The Elders heard from girls hoping to avoid early marriage and some who had left school to marry

Female circumcision is also discussed and in the 36 villages where the clubs have been set up, I am told fewer girls are now getting cut.

Beside the road several boys are playing table football. They seem to welcome the idea of delaying marriage.

"You can't afford to run a family when you're too young," said 20-year-old Tazab, who has no plans to wed any time soon.

"Also it's bad for a girl's health to have children too early," he says.

'Undervalued'

In a rectangular mud-walled building which serves as a meeting hall and classroom for the Berhane Hewan participants, I met 15-year-old Serkaddis Assefa.

"Because of the Berhane Hewan programme I know about the issue of early marriage.

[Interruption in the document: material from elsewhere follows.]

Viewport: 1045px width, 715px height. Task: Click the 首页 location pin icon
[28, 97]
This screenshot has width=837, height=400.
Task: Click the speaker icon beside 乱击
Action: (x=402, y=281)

If I hadn't joined, I might have been married off already," she said.

Sitting alongside was her mother, Enguday Assefa, whose forth child was fast asleep on her back.

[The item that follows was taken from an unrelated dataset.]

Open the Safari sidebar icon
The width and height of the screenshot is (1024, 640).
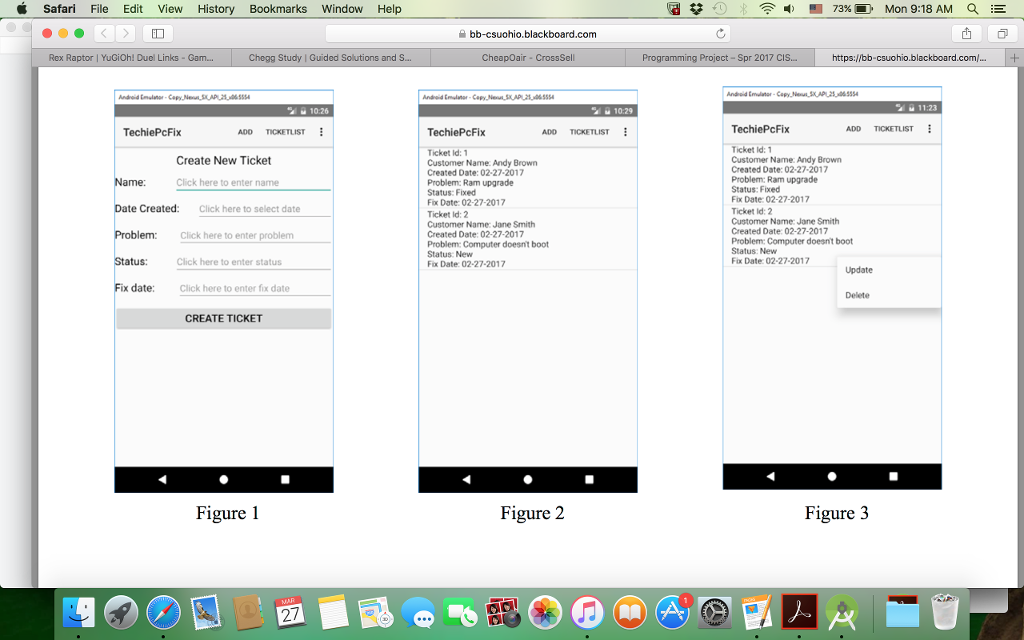point(156,32)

Around Ms Enguday's neck was part of her dowry payment; a coin bearing the face of Ethiopia's last emperor, Haile Selassie, and another of Queen Taitu, wife of the monarch Menelik II who died in 1913.

"I still feel bad when I think about my friends who now have jobs and have reached different positions," said Ms Enguday, who was forced to quit school and was already married with a child by the age of 15.

For the Elders, the behavioural change which has only happened in the last five years is worth celebrating.

"When Nelson Mandela brought us together at our first planning meeting he did say to us: 'Be bold, talk to those whom others won't talk to, be on the side of the most deprived, the most isolated, the most undervalued in society,'" recalls Mrs Robinson.

"And in many ways those young girls, brides and mothers are very undervalued by their community and have very little sense of self-worth so the issue of child marriage, as far as I'm concerned, is a very good way of having an entry point into the effect of poverty.

"The effect of a lack of equality within communities, the effect of harmful traditional practices on the community - the effect of all the things that the Elders should be championing."

Berhane Hewan started off with 700 girls and at its peak reached around 12,000 - just a small fraction of the vulnerable population.

While considered to be a successful initiative, the programme will need to be scaled up significantly to make a major difference in Ethiopia.

For the first time the girls here are starting to shape their own destinies.

The hope among the Elders is that lessons from Ethiopia's Amhara Region can be applied to other parts of the world where child marriage is common, like India.